И надо же было такому случиться, что первым попавшимся ему на пути прохожим оказался именно я, — уже подавленный и лишенный твердости духа, но еще абсолютно тверезый. Не воспользоваться столь удачным стечением обстоятельств — явилось бы верхом неоправданного расточительства. Поэтому он, преисполненный заботой о моем душевном здоровье, широко развел руки в стороны и сцапал меня как наивного птенца, ни сном ни духом не ведавшего прежде о существовании на свете силков, сетей и других орудий отлова мелких заблудших тварей.
— Мирянин! — обратился он ко мне, безошибочно угадав в случайном страннике лакомую для себя добычу. — Твои нравственные силы сейчас истощены и унижены.
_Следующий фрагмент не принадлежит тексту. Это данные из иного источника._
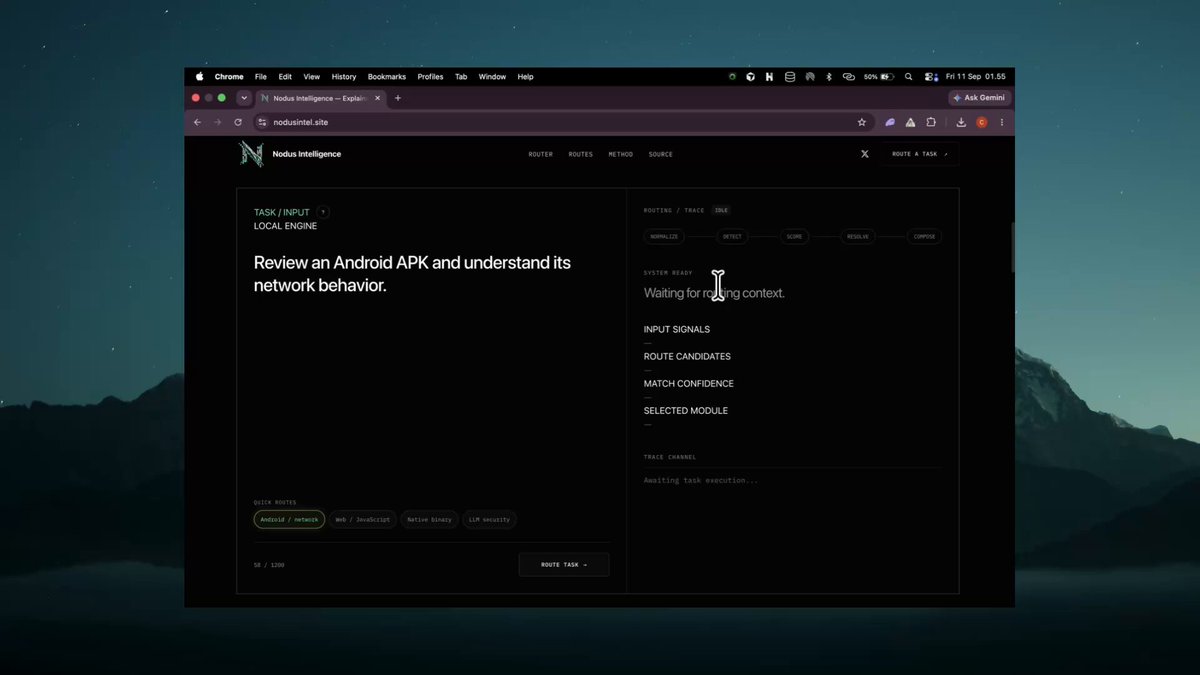Image resolution: width=1200 pixels, height=675 pixels.
Task: Go to the METHOD nav link
Action: 621,154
Они не способны справиться с охватившим твою душу унынием. Чему ж тут удивляться, — даром, что ли, свалились на тебя десять дней заморской благодати, или, как сказал бы Джон Рид, — десять дней, которые потрясли мир твой! А всё потому, что тебе недостает веры, без которой на Руси нечего делать, и жизнь становится тяжкой обузой. Послушай меня: надень всё самое чистое и пойдем-ка со мной.
— Да чистого почти ничего не осталось, ну разве что бабочка. А позволь спросить — куда пойдем-то?
— Да тут неподалеку: сначала по проселочной дороге воображения, затем вдоль края смиренного сознания, ну а потом уже всё время прямо и прямо — по тропинке, ведущей к истокам нравственного воспитания, в тихую пустынь к одному почтенному старцу.
Нацепив на голую шею бабочку, специально прихваченную мною на случай особо торжественных церемоний и так ни разу еще здесь не надетую, я последовал за своим провожатым.